Mr Massara said the issue was being dealt with as "our top priority", and hundreds of staff were working to address it.
Many customers affected had already been contacted individually to address specific problems and others would be, he added.
Gas and electricity supplier npower has written to its 3.4 million domestic customers and donated £1 million to vulnerable consumers after billing errors led to it being the most complained-about energy company.
Regulator Ofgem said there had been a "serious deterioration" in customer service levels after the German firm admitted a glitch had led to a number of errors.
The errors included; a number of bills and statements failing to go out on time, direct debit payments not being set up properly and some customer accounts having problems being started
npower chief executive Paul Massara said that anyone affected would not lose out financially as a result in his letter to customers.
Ofgem said it had been increasingly concerned about npower's customer complaint levels, which have risen sharply in the last year, but welcomed the apology and payment.
Labour MPs have criticised the "irresponsible behaviour" of energy giant npower after it announced job cuts affecting 1,460 workers in the UK.
Stoke-on-Trent North MP Joan Walley said it was the "last straw" from one of the so-called "Big Six" energy companies.
Ms Walley's fears were echoed by her Labour colleague Tom Blenkinsop, who has constituents that could also be affected by the cuts.
Energy Secretary Ed Davey admitted it was a "very worrying announcement".
The chief executive of npower said its restructuring proposals aim to deliver a more "efficient, flexible and improved customer experience".
Paul Massara said in statement:
I understand that these changes would be incredibly hard for some of our employees and we’ll be doing everything we can to support them over the next few months.
This restructure is necessary if we are to deliver the levels of service our customers deserve.
We would have the flexibility to keep call waiting times down during busy periods, and continue to keep costs down so we can keep bills down.
Energy giant npower, owned by German company RWE, said its customers would continue to be served on the phone by people based in UK call centres under its restructuring proposals.

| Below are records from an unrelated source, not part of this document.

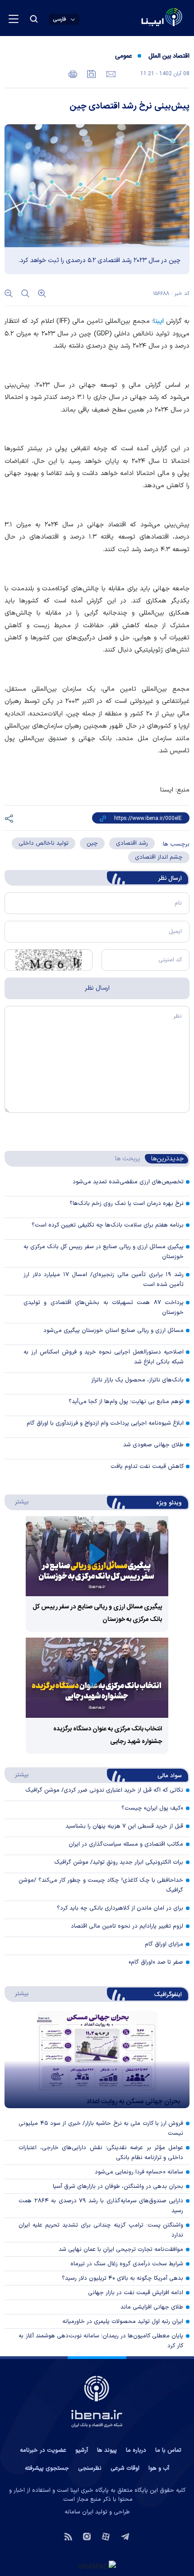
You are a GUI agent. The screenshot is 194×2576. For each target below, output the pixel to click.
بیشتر (17, 1502)
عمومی (123, 56)
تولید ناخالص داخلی (43, 843)
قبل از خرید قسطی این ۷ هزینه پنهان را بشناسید (124, 1826)
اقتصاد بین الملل (168, 56)
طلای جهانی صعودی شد (153, 1444)
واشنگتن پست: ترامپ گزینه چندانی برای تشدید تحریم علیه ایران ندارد (100, 2230)
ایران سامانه (79, 2512)
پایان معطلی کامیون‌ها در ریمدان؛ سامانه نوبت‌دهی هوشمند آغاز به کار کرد (100, 2341)
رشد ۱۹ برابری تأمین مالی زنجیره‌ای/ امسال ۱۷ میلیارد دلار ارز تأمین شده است (103, 1279)
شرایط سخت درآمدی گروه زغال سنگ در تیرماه (126, 2263)
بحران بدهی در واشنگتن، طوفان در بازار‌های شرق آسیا (118, 2186)
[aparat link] (106, 2536)
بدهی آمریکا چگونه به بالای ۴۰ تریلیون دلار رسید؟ (122, 2278)
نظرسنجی (90, 2468)
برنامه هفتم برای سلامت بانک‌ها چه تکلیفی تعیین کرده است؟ (108, 1225)
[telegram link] (125, 2536)
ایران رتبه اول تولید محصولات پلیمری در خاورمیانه (122, 2321)
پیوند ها (107, 2450)
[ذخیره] (90, 73)
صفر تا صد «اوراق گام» (156, 1962)
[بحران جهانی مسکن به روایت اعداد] (97, 2059)
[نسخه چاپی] (73, 73)
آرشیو (81, 2450)
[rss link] (68, 2536)
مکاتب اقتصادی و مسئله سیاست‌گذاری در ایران (126, 1844)
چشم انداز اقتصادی (159, 857)
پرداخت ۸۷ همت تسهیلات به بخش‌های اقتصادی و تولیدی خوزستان (103, 1307)
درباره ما (136, 2450)
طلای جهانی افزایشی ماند (151, 2307)
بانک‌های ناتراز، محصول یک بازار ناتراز (137, 1380)
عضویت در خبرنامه (43, 2450)
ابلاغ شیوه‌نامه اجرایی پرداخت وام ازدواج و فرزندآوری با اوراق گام (105, 1423)
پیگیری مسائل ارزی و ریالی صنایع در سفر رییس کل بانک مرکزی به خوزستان (103, 1251)
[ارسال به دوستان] (109, 73)
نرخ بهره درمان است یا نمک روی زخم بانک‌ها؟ (126, 1203)
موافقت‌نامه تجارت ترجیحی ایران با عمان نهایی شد (121, 2249)
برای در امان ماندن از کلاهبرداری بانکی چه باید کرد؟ (120, 1908)
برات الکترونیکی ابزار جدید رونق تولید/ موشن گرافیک (118, 1862)
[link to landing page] (140, 18)
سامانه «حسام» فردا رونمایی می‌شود (139, 2172)
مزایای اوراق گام (164, 1944)
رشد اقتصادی (132, 843)
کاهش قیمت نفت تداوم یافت (147, 1466)
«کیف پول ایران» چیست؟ (152, 1808)
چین (92, 843)
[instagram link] (87, 2536)
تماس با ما (168, 2450)
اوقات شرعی (125, 2468)
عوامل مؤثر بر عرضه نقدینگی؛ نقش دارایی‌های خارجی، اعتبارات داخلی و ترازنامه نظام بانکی (100, 2152)
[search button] (34, 19)
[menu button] (14, 19)
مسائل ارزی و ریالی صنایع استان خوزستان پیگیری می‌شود (113, 1330)
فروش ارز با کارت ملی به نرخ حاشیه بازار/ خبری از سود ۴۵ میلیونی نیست (100, 2128)
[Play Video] (97, 1556)
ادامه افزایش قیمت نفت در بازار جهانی (135, 2292)
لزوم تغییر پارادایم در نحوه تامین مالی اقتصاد (127, 1926)
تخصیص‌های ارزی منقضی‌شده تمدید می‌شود (128, 1181)
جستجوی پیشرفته (47, 2468)
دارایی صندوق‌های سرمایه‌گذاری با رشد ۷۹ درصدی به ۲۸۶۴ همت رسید (100, 2205)
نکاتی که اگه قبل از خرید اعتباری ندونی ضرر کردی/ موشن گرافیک (104, 1790)
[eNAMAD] (97, 2566)
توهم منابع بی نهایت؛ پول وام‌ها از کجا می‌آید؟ (126, 1401)
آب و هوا (158, 2468)
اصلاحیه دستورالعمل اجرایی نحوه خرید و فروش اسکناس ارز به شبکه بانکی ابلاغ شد (103, 1357)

However, back-office functions would be outsourced to India, npower said in a statement.
Energy company npower has confirmed it is planning 1,460 redundancies in the UK as part of restructuring plans.

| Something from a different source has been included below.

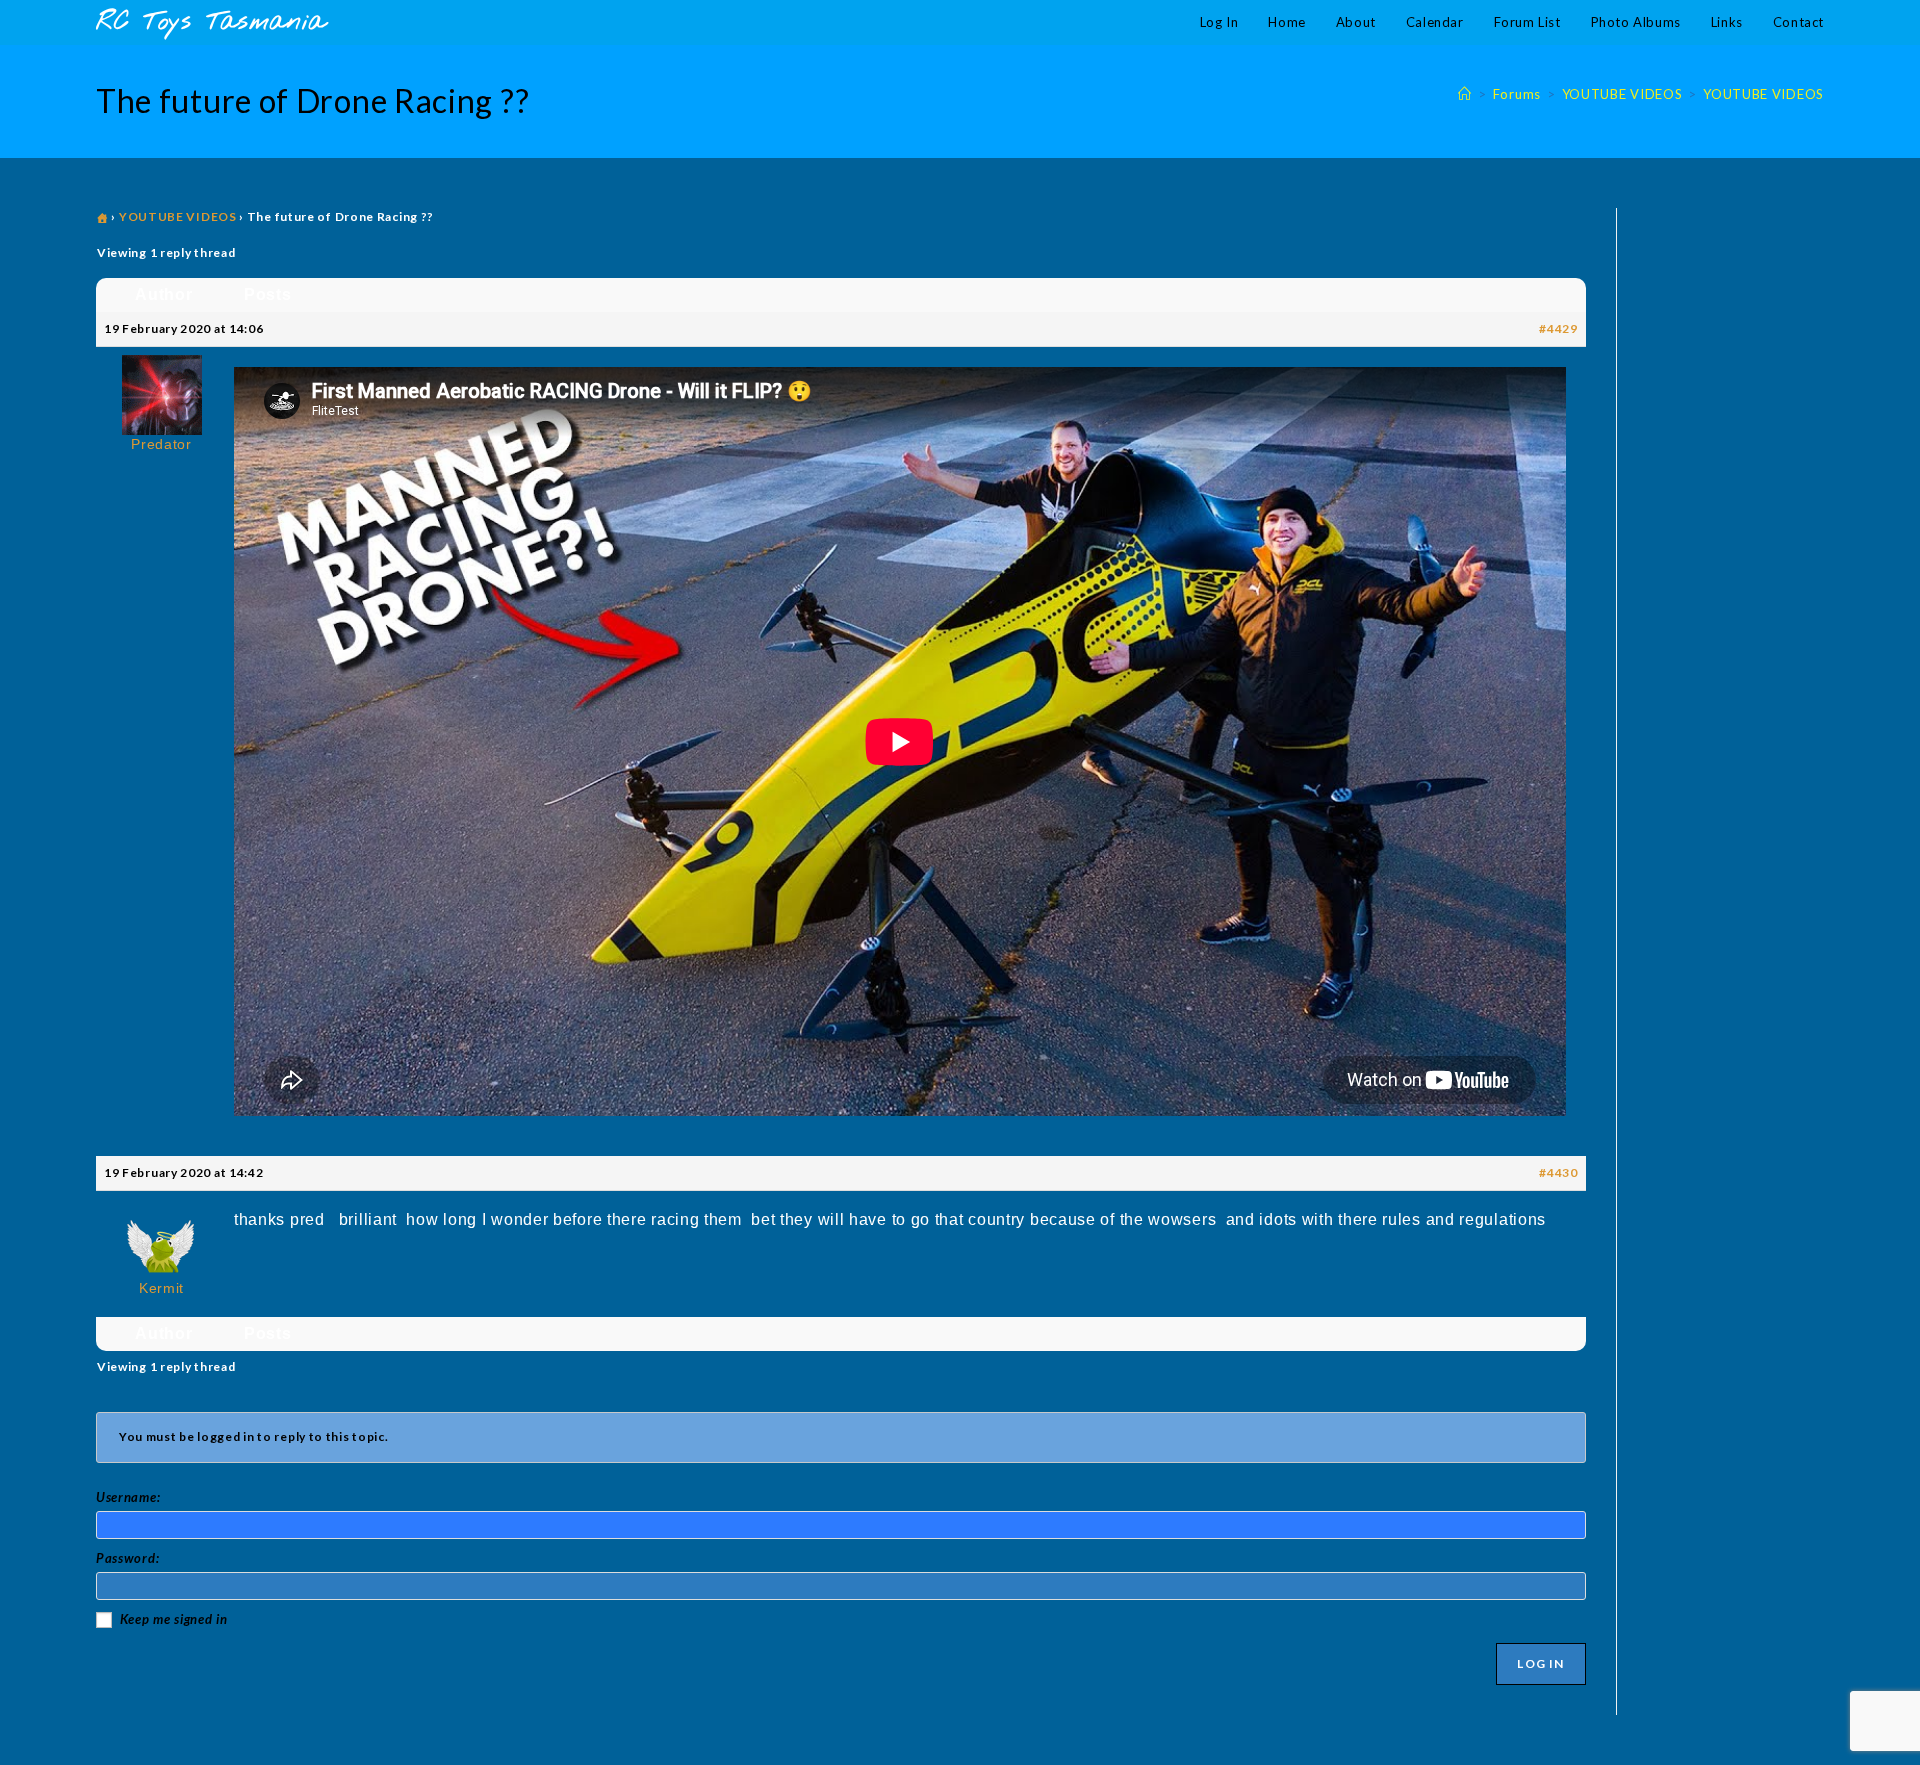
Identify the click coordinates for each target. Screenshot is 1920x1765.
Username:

Under the proposals, the main impacts regionally would be:
- npower's offices in Stoke on Trent would close, affecting 550 employees
- One of three offices in Oldbury would close and around 400 face redundancy
- Around 430 employees face redundancy at Rainton Bridge, Sunderland
- Approximately 80 employees at npower's site in Leeds face redundancy
- npower's site in Thornaby would close, but all roles would be relocated to Rainton
- Although there would be no redundancies at the Peterlee offices, several teams will be moved between the Rainton and Peterlee offices
The firm said around 540 existing staff will be transferred to retail outsourcer Capita "to allow customers to benefit from the expertise of npower's existing employees".